BIO awards two biotech leaders for contributions to agriculture

The Biotechnology Innovation Organization (BIO) announced this year’s winners of awards in agricultural, environmental, and industrial biotechnology, the organization said in a press release.

Dr. Pam Marrone and Hank Harris, DVM, Ph.D., were awarded the Rosalind Franklin Award for Leadership in Industrial Biotechnology and Agriculture, and the George Washington Carver Award for Leadership in Agriculture and Environmental Biotechnology, respectively.

“The pace and impact of innovation in biotechnology is amazing,” said BIO’s CEO Rachel King. “It’s thanks to leaders like Dr. Marrone and Dr. Harris that biotech is developing breakthrough solutions in areas such as food security, climate change, and the health of animals and our broader society. We are proud to honor them and look forward to their discoveries yet to come.”

Rosalind Franklin Award

Pam Marrone
Dr. Pam Marrone, Co-Founder and Executive Chair of Invasive Species Corp.

Dr. Pam Marrone is the co-founder and executive chair of Invasive Species Corp, in addition to three other biotech companies – Entotech, AgraQuest, and Marrone Bio Innovations.

With over three decades of experience, she has led the biotech industry in pushing for innovations. Her latest company, Invasive Species Corp, is dedicated to developing biobased solutions to control invasive species.

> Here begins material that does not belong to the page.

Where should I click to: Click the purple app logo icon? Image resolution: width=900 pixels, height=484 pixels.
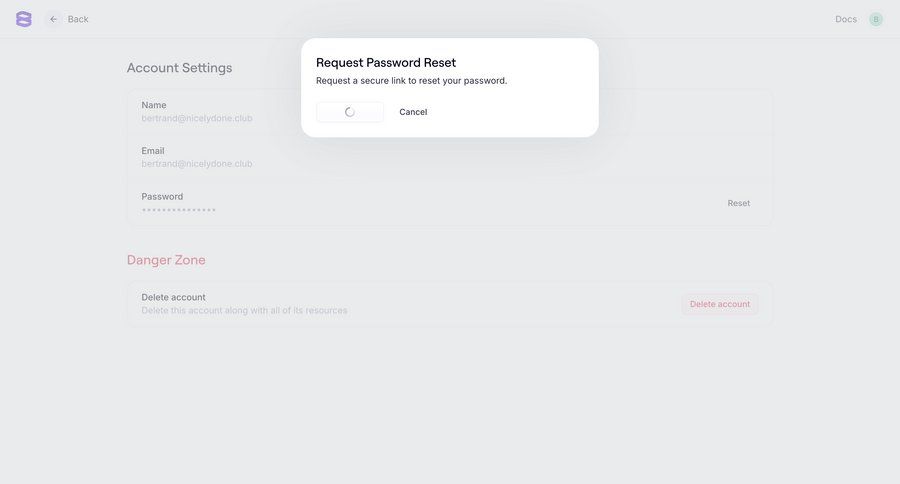coord(24,19)
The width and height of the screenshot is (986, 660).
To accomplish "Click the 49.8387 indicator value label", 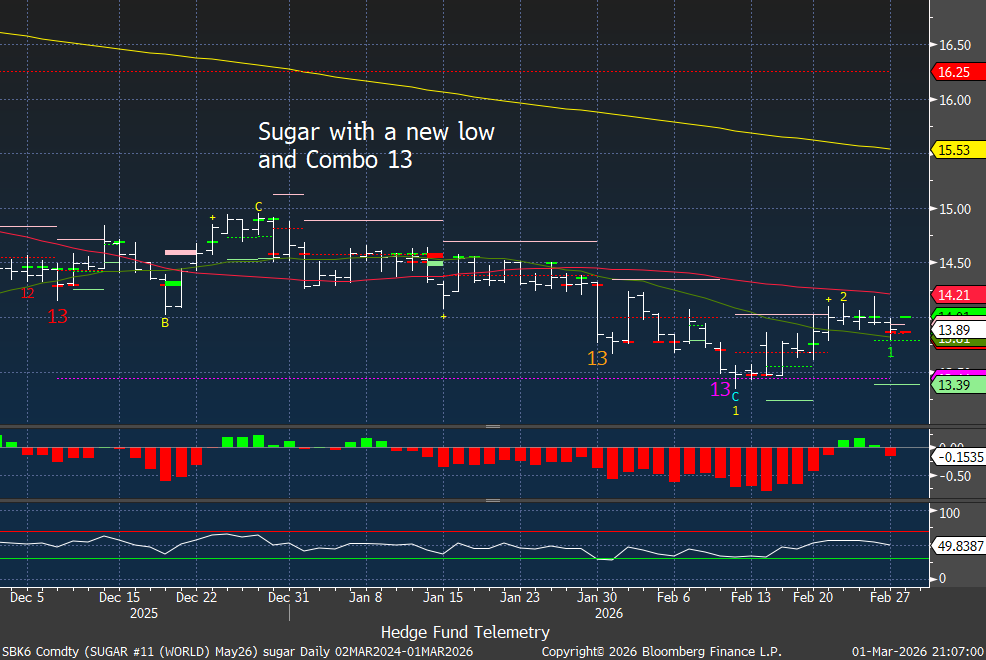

Following land-use change, invasive species are thought to be the second-largest cause of climate change and biodiversity decline. The ISC’s mission is to regenerate the ecology of the planet by implementing biobased, environmentally friendly solutions, protecting biological diversity, and curbing the effects of climate change.

In addition to holding several hundred patents, Dr. Marrone is one of 32 women entrepreneurs who have founded and led companies to be listed on public stock exchanges.

The Rosalind Franklin Award is awarded to trailblazing women in science, paving the way for new innovations in agriculture, food systems, sustainable energy, and biomanufacturing. The award is named for Rosalind Franklin, whose work was crucial to the discovery of DNA’s structure—which ultimately led to Francis Crick, James Watson, and Maurice Wilkins being awarded a Nobel Prize in 1962, a few years after Rosalind’s death from cancer at age 37.

George Washington Carver Award

Hank Harris
Dr. Hank Harris, Emeritus Professor of Iowa State University and biotech founder

Dr. Hank Harris was awarded the George Washington Carver Award for Leadership in Agriculture and Environmental Biotechnology.

Dr. Harris is Emeritus Professor of Iowa State University, as well as the founder of two companies: NOBL Laboratories (acquired by Boehringer Ingleheim) and Harrisvaccines (acquired by Merck Animal Health). He’s also the co-founder of Genvax Technologies, a mRNA/nanoparticle animal vaccine company based in Iowa.

Genvax Technologies focuses on the development of new livestock vaccines to prevent and treat animal diseases.

The award honors the original vision of George Washington Carver who, over a century ago, pioneered the creation and commercialization of sustainable biobased products and materials and energy derived from renewable agricultural feedstock. One of America’s most important botanists and inventors, Carver’s research and promotion of alternative crops, such as peanuts, showed farmers how to increase their productivity and opportunities and improve their quality of life. He developed and promoted more than 100 products made from peanuts and other crops for the home and farm, paving the way for biobased innovation.

“Drs. Marrone and Harris are precisely the caliber of biotech innovators for whom the George Washington Carver and Rosalind Franklin awards were created,” King added. “They continue to use their remarkable knowledge and skills to solve critical challenges and make us and our world safer, healthier and more sustainable.”

The George Washington Carver Award is sponsored by the Iowa Biotechnology Association and honors individuals who have effectively pushed biotech innovation to make supply chains more environmentally friendly.